[[ Text segment open ]]
Applying Under the Data Protection Act


The person holding information about you is called the data controller. To apply for access to any personal data about yourself, write to the data controller, saying that you are applying under Section 7 of the Data Protection Act. Sending your request by recorded delivery will help avoid any later dispute about whether it was received.

If the data controller has different offices or branches and you are not sure which to write to, telephone first and ask. Alternatively, contact the Information Commissioner’s office or look at the data controller’s register entry, which can be found on the Internet at: www.informationcommissioner.gov.uk

Organisations must register under the Data Protection Act and provide an address for subject access requests in their register entry. The register entry must also specify the purposes for which information is held. A data controller must not hold or use the information for purposes incompatible with those stated in the register entry.
[[ Text segment closed ]]
Extract the whole text on applying under the Data Protection Act, reproducing every word of it unchanged.
[[ Supplied data open ]]
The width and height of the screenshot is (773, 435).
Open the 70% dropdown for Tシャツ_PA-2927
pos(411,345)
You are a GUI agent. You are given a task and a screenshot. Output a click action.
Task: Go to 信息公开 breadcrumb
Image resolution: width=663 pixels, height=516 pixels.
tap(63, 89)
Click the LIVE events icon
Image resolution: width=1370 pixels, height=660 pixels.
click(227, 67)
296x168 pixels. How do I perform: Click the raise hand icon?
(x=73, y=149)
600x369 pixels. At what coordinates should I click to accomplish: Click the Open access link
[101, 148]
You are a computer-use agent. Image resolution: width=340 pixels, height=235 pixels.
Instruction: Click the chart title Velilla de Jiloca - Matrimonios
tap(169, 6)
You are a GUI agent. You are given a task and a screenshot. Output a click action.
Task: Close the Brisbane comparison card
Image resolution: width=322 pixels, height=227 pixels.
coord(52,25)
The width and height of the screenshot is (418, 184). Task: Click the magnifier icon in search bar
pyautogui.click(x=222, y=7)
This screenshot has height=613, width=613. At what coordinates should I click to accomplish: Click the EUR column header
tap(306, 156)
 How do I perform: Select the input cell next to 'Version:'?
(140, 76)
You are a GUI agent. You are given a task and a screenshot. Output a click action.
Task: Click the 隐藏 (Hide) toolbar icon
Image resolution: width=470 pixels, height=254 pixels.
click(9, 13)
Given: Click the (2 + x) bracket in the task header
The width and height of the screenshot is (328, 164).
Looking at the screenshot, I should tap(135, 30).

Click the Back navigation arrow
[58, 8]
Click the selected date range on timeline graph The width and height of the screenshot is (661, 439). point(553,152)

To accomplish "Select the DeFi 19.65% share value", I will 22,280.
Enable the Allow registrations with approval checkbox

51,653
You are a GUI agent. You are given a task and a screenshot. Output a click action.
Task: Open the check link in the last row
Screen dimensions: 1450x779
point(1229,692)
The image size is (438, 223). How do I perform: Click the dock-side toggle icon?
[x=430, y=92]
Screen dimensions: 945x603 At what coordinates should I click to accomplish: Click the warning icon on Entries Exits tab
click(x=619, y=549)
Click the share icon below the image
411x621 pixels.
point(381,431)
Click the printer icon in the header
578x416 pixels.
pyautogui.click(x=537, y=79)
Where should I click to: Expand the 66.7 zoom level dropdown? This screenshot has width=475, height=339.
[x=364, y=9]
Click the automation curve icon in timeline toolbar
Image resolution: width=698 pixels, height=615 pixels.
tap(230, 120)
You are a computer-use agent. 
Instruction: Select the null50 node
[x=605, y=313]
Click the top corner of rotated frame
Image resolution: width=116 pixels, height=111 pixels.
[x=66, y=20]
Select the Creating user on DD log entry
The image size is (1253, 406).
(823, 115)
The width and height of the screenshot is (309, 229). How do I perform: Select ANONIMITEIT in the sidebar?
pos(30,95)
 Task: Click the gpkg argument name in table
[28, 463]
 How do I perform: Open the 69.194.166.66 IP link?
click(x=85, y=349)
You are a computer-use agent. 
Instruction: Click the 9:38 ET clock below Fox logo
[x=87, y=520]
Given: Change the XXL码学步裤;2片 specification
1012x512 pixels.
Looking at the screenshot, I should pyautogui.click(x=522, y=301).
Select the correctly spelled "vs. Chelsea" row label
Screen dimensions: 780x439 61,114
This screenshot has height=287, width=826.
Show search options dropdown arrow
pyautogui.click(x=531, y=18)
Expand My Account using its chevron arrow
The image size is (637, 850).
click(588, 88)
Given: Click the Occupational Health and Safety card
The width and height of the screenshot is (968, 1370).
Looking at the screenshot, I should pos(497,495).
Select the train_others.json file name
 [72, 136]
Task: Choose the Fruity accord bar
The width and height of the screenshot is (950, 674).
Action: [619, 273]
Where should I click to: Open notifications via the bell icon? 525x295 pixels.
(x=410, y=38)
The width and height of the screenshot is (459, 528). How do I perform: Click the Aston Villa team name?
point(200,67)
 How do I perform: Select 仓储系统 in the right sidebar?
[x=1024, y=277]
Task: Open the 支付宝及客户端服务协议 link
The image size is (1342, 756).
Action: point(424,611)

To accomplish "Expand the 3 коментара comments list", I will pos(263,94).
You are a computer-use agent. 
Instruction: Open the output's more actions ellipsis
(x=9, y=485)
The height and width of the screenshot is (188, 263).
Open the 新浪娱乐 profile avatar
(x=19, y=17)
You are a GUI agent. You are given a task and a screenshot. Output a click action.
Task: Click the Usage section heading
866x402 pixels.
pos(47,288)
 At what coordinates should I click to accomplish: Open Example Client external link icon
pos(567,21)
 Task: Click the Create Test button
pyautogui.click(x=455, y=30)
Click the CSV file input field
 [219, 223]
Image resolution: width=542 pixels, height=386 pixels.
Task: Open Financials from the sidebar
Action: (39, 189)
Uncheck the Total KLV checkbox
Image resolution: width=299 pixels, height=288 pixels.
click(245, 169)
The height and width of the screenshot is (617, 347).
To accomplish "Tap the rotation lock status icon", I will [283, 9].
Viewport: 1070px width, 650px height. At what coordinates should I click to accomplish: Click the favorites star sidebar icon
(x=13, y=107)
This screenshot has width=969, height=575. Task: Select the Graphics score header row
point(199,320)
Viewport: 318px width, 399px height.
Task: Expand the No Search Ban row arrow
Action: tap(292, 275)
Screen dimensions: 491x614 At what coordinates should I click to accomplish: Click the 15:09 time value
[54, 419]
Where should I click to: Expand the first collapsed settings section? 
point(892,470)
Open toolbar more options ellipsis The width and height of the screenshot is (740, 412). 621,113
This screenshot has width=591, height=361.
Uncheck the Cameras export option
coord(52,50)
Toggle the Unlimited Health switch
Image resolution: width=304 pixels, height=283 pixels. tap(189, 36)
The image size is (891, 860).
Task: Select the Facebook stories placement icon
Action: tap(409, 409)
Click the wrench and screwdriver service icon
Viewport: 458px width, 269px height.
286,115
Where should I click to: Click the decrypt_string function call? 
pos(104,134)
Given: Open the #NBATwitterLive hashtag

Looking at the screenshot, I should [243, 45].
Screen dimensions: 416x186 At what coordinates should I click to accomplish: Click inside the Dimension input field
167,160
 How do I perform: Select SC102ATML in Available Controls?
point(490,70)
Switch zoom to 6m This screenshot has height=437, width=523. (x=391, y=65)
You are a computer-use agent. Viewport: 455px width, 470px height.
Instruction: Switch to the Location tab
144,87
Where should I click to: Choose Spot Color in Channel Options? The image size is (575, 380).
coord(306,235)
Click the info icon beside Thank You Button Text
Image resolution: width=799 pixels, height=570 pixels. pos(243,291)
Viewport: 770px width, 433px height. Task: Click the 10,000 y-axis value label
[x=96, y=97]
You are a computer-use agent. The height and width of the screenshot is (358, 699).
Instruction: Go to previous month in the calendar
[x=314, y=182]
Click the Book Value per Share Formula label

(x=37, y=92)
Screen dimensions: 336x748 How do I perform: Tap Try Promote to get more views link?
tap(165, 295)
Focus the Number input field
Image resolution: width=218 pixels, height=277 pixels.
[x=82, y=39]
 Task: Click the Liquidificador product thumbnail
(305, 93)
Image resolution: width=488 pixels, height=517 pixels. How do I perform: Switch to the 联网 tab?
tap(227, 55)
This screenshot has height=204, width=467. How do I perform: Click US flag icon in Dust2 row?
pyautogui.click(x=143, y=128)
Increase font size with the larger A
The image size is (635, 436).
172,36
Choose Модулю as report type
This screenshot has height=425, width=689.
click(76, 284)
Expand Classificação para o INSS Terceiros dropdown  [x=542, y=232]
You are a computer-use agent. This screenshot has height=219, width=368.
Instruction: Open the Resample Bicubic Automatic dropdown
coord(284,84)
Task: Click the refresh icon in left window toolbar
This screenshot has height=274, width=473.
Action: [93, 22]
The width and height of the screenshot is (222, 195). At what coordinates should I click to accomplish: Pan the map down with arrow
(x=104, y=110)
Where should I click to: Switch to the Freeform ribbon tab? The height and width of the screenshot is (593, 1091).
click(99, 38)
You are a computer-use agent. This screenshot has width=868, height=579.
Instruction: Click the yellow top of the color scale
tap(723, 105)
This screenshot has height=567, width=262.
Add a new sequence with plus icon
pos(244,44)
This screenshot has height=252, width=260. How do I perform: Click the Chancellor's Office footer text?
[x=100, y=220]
[[ Supplied data closed ]]
_Exercise solution_
Applying Under the Data Protection Act


The person holding information about you is called the data controller. To apply for access to any personal data about yourself, write to the data controller, saying that you are applying under Section 7 of the Data Protection Act. Sending your request by recorded delivery will help avoid any later dispute about whether it was received.

If the data controller has different offices or branches and you are not sure which to write to, telephone first and ask. Alternatively, contact the Information Commissioner’s office or look at the data controller’s register entry, which can be found on the Internet at: www.informationcommissioner.gov.uk

Organisations must register under the Data Protection Act and provide an address for subject access requests in their register entry. The register entry must also specify the purposes for which information is held. A data controller must not hold or use the information for purposes incompatible with those stated in the register entry.